Montar una fiesta en casa no sale barato, créeme. Para una simple cena de amigos, acabas vaciando la cartera y, si encima preparas una reunión navideña, ya ni te cuento: como mínimo, te dejas medio sueldo en jamón ibérico, turrón y Rioja. Los invitados traen regalitos de compromiso (que parecen pensados en el último minuto, porque la cosa está achuchada), y luego se quedan hasta las tantas. Cuando todo termina, mi única meta sería relajarme, no ponerme a fregar montañas de platos y recoger cada canapé que han dejado tirado por ahí.

Así que, desde hace tiempo, nadie cruza mi umbral como invitado de larga duración. Barro el piso cuando me da la gana, cocino si me apetece y, en Navidad, en vez de quedarme exhausta y triste por una fiesta casera, me hago un baño, como polvorones tranquila y a la cama a las diez como una señora.
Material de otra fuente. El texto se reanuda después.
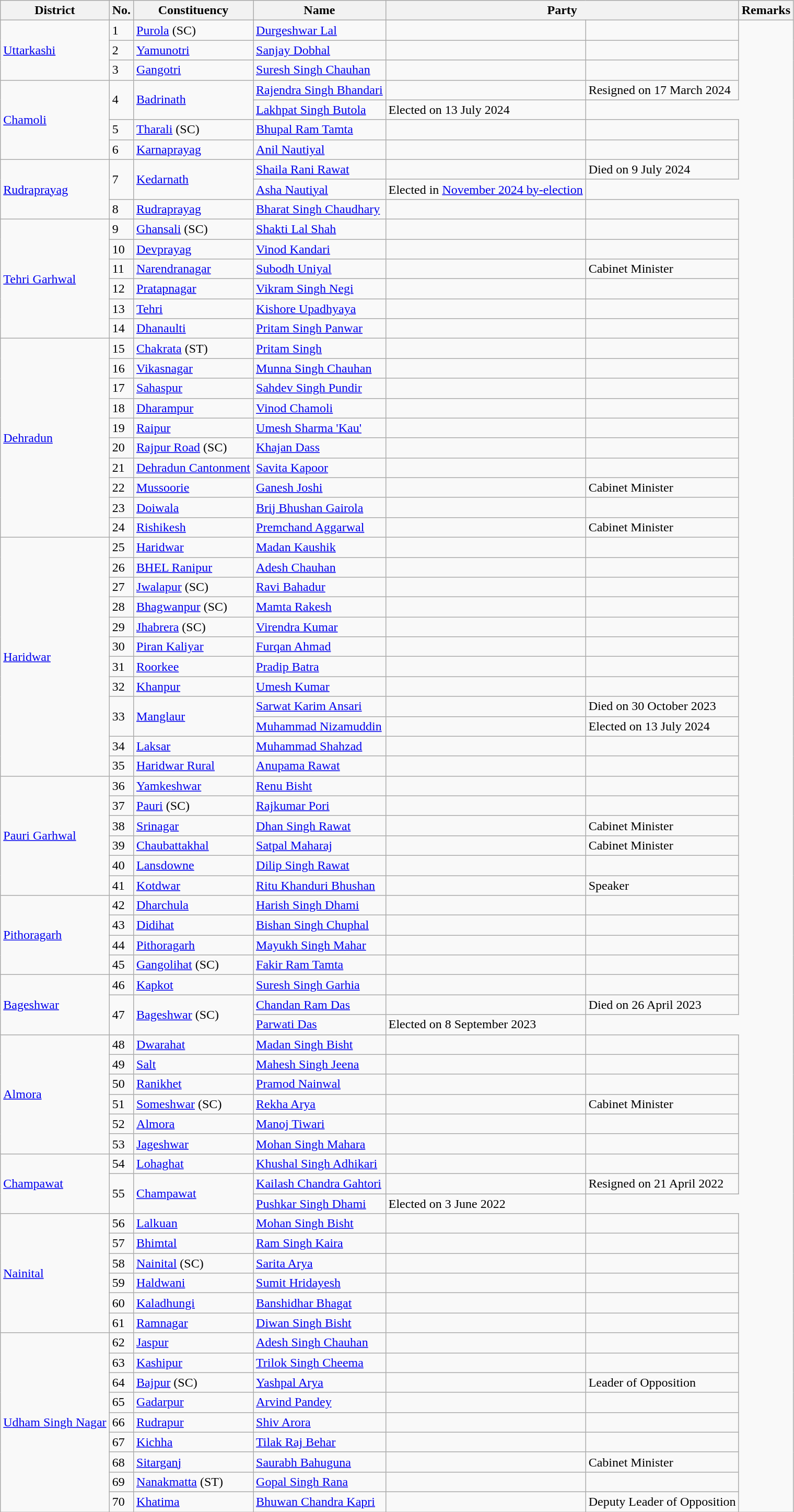
Haldwani [193, 1283]
65 [121, 1402]
Dehradun [55, 438]
Khatima [193, 1501]
9 [121, 229]
Pratapnagar [193, 289]
Anil Nautiyal [320, 149]
Khanpur [193, 686]
Mohan Singh Bisht [320, 1223]
17 [121, 388]
46 [121, 985]
Ram Singh Kaira [320, 1243]
Deputy Leader of Opposition [662, 1501]
District [55, 10]
Kashipur [193, 1362]
8 [121, 209]
Ritu Khanduri Bhushan [320, 885]
Devprayag [193, 249]
Ghansali (SC) [193, 229]
Durgeshwar Lal [320, 30]
20 [121, 448]
Doiwala [193, 507]
Fakir Ram Tamta [320, 965]
Chamoli [55, 120]
Pradip Batra [320, 667]
Kailash Chandra Gahtori [320, 1183]
33 [121, 716]
31 [121, 667]
Pauri Garhwal [55, 835]
52 [121, 1124]
16 [121, 368]
Manoj Tiwari [320, 1124]
60 [121, 1303]
Anupama Rawat [320, 766]
Diwan Singh Bisht [320, 1323]
Mahesh Singh Jeena [320, 1064]
13 [121, 309]
28 [121, 607]
Muhammad Nizamuddin [320, 726]
Jaspur [193, 1342]
Yamkeshwar [193, 786]
Rekha Arya [320, 1104]
Resigned on 17 March 2024 [662, 90]
Renu Bisht [320, 786]
Salt [193, 1064]
Narendranagar [193, 269]
6 [121, 149]
Chandan Ram Das [320, 1005]
Resigned on 21 April 2022 [662, 1183]
Sarita Arya [320, 1263]
Gangotri [193, 70]
24 [121, 527]
Premchand Aggarwal [320, 527]
70 [121, 1501]
3 [121, 70]
Shakti Lal Shah [320, 229]
Pushkar Singh Dhami [320, 1203]
Shiv Arora [320, 1422]
Khushal Singh Adhikari [320, 1163]
Rishikesh [193, 527]
Someshwar (SC) [193, 1104]
Bageshwar (SC) [193, 1014]
Kishore Upadhyaya [320, 309]
Bharat Singh Chaudhary [320, 209]
Died on 30 October 2023 [662, 706]
68 [121, 1462]
Dilip Singh Rawat [320, 865]
Vikasnagar [193, 368]
Saurabh Bahuguna [320, 1462]
7 [121, 179]
Parwati Das [320, 1024]
Gadarpur [193, 1402]
41 [121, 885]
Madan Kaushik [320, 547]
12 [121, 289]
34 [121, 746]
Raipur [193, 428]
Purola (SC) [193, 30]
Elected on 8 September 2023 [486, 1024]
Shaila Rani Rawat [320, 169]
Jhabrera (SC) [193, 627]
Elected in November 2024 by-election [486, 189]
Kapkot [193, 985]
35 [121, 766]
Mohan Singh Mahara [320, 1143]
Mayukh Singh Mahar [320, 945]
Kaladhungi [193, 1303]
23 [121, 507]
Adesh Chauhan [320, 567]
64 [121, 1382]
Lalkuan [193, 1223]
Piran Kaliyar [193, 647]
Virendra Kumar [320, 627]
Dehradun Cantonment [193, 468]
44 [121, 945]
Lansdowne [193, 865]
63 [121, 1362]
Khajan Dass [320, 448]
Pauri (SC) [193, 805]
Umesh Sharma 'Kau' [320, 428]
Bajpur (SC) [193, 1382]
38 [121, 825]
Vinod Kandari [320, 249]
Tharali (SC) [193, 130]
Elected on 3 June 2022 [486, 1203]
48 [121, 1044]
Rajpur Road (SC) [193, 448]
Nainital [55, 1273]
Tehri Garhwal [55, 278]
Sarwat Karim Ansari [320, 706]
Satpal Maharaj [320, 845]
Lakhpat Singh Butola [320, 110]
Badrinath [193, 100]
22 [121, 487]
56 [121, 1223]
Brij Bhushan Gairola [320, 507]
66 [121, 1422]
36 [121, 786]
1 [121, 30]
69 [121, 1481]
62 [121, 1342]
27 [121, 587]
Rudrapur [193, 1422]
Leader of Opposition [662, 1382]
Jwalapur (SC) [193, 587]
Mamta Rakesh [320, 607]
Suresh Singh Chauhan [320, 70]
11 [121, 269]
Kotdwar [193, 885]
Arvind Pandey [320, 1402]
39 [121, 845]
Pramod Nainwal [320, 1084]
BHEL Ranipur [193, 567]
Died on 26 April 2023 [662, 1005]
Umesh Kumar [320, 686]
2 [121, 50]
Pritam Singh Panwar [320, 329]
Dwarahat [193, 1044]
Bhimtal [193, 1243]
Ravi Bahadur [320, 587]
40 [121, 865]
25 [121, 547]
Sahdev Singh Pundir [320, 388]
32 [121, 686]
18 [121, 408]
50 [121, 1084]
Ranikhet [193, 1084]
Bishan Singh Chuphal [320, 925]
30 [121, 647]
Died on 9 July 2024 [662, 169]
26 [121, 567]
Trilok Singh Cheema [320, 1362]
Laksar [193, 746]
Dharchula [193, 905]
61 [121, 1323]
Yashpal Arya [320, 1382]
Vinod Chamoli [320, 408]
10 [121, 249]
Sahaspur [193, 388]
21 [121, 468]
Lohaghat [193, 1163]
45 [121, 965]
Savita Kapoor [320, 468]
Vikram Singh Negi [320, 289]
59 [121, 1283]
Haridwar Rural [193, 766]
Rajendra Singh Bhandari [320, 90]
Constituency [193, 10]
Adesh Singh Chauhan [320, 1342]
Kedarnath [193, 179]
Harish Singh Dhami [320, 905]
Ganesh Joshi [320, 487]
Mussoorie [193, 487]
4 [121, 100]
Bhupal Ram Tamta [320, 130]
Rajkumar Pori [320, 805]
Pritam Singh [320, 348]
5 [121, 130]
Yamunotri [193, 50]
Party [562, 10]
Chakrata (ST) [193, 348]
51 [121, 1104]
Madan Singh Bisht [320, 1044]
Nainital (SC) [193, 1263]
Gopal Singh Rana [320, 1481]
Kichha [193, 1442]
Dharampur [193, 408]
Srinagar [193, 825]
Munna Singh Chauhan [320, 368]
49 [121, 1064]
Chaubattakhal [193, 845]
Karnaprayag [193, 149]
Gangolihat (SC) [193, 965]
Udham Singh Nagar [55, 1422]
Manglaur [193, 716]
Name [320, 10]
Bhagwanpur (SC) [193, 607]
37 [121, 805]
Nanakmatta (ST) [193, 1481]
No. [121, 10]
Dhanaulti [193, 329]
54 [121, 1163]
14 [121, 329]
42 [121, 905]
Subodh Uniyal [320, 269]
29 [121, 627]
Tehri [193, 309]
53 [121, 1143]
Dhan Singh Rawat [320, 825]
58 [121, 1263]
Banshidhar Bhagat [320, 1303]
Didihat [193, 925]
Sanjay Dobhal [320, 50]
Muhammad Shahzad [320, 746]
Tilak Raj Behar [320, 1442]
Furqan Ahmad [320, 647]
Sumit Hridayesh [320, 1283]
Suresh Singh Garhia [320, 985]
Bageshwar [55, 1005]
57 [121, 1243]
15 [121, 348]
47 [121, 1014]
Sitarganj [193, 1462]
19 [121, 428]
Asha Nautiyal [320, 189]
Jageshwar [193, 1143]
Uttarkashi [55, 50]
67 [121, 1442]
Ramnagar [193, 1323]
Bhuwan Chandra Kapri [320, 1501]
Speaker [662, 885]
43 [121, 925]
Roorkee [193, 667]
55 [121, 1193]
Remarks [766, 10]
Ahora tengo más tiempo libre que nunca, y lo aprovecho con sabiduría. Si alguna amiga se pasa por mi casa para un té, bien, pero si no tengo pastas, tampoco me preocupo. Y si se ponen demasiado cómodas, señalo la puerta con una sonrisalo sé, no parece lo más refinado, pero mi bienestar va por delante de la cortesía social.

Lo más gracioso (o triste, según el día) es que los que adoran ir a casa de los demás jamás te invitan al suyo. Se lo pasan pipa sin tener que limpiar ni cocinar: todo ventajas. La casa ajena, el reino del aprovechado.

¿Tú aún recibes invitados? ¿Te consideras de verdad hospitalario, o ya te has pasado al club de los reservados como yo?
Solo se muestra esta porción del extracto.